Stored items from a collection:
^^^^

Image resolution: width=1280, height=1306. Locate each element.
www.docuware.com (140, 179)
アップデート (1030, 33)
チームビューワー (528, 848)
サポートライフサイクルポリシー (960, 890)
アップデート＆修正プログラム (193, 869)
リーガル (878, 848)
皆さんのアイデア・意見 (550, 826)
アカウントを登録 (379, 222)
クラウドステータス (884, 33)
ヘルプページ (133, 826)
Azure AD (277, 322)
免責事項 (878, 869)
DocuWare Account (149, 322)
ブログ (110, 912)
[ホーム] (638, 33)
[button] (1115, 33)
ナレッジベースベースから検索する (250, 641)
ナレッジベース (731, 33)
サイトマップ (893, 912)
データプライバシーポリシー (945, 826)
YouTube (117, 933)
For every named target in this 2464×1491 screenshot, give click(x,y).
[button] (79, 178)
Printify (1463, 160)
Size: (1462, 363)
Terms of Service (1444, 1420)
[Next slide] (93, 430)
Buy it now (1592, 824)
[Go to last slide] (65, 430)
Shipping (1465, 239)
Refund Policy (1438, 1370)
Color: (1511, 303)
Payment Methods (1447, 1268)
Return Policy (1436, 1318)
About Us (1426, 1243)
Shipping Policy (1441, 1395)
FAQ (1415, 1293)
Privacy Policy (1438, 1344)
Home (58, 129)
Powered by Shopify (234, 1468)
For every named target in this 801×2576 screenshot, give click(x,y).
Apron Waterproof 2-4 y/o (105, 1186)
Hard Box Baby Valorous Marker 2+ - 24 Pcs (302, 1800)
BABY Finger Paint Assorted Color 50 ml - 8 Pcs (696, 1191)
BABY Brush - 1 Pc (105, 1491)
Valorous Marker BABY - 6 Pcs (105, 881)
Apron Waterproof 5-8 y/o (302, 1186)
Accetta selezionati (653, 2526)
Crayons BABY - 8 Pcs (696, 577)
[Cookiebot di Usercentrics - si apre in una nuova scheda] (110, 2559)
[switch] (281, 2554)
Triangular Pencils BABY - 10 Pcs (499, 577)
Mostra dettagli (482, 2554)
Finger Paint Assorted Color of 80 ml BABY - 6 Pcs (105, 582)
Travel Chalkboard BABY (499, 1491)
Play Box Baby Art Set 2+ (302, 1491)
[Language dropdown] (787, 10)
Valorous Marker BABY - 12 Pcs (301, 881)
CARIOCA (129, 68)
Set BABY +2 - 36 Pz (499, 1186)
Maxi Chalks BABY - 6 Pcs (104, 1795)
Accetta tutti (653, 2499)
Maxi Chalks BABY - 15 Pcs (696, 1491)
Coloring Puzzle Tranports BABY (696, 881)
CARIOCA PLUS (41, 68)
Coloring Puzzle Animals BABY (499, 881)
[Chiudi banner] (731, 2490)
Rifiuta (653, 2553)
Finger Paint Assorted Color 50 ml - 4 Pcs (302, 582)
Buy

^^^^

• [How to complete this task]:
In the entries above, find the line with "Mostra dettagli (482, 2554)", then retype it and every line after it exactly.

• [Solved exercise]:
Mostra dettagli (482, 2554)
Finger Paint Assorted Color of 80 ml BABY - 6 Pcs (105, 582)
Travel Chalkboard BABY (499, 1491)
Play Box Baby Art Set 2+ (302, 1491)
[Language dropdown] (787, 10)
Valorous Marker BABY - 12 Pcs (301, 881)
CARIOCA (129, 68)
Set BABY +2 - 36 Pz (499, 1186)
Maxi Chalks BABY - 6 Pcs (104, 1795)
Accetta tutti (653, 2499)
Maxi Chalks BABY - 15 Pcs (696, 1491)
Coloring Puzzle Tranports BABY (696, 881)
CARIOCA PLUS (41, 68)
Coloring Puzzle Animals BABY (499, 881)
[Chiudi banner] (731, 2490)
Rifiuta (653, 2553)
Finger Paint Assorted Color 50 ml - 4 Pcs (302, 582)
Buy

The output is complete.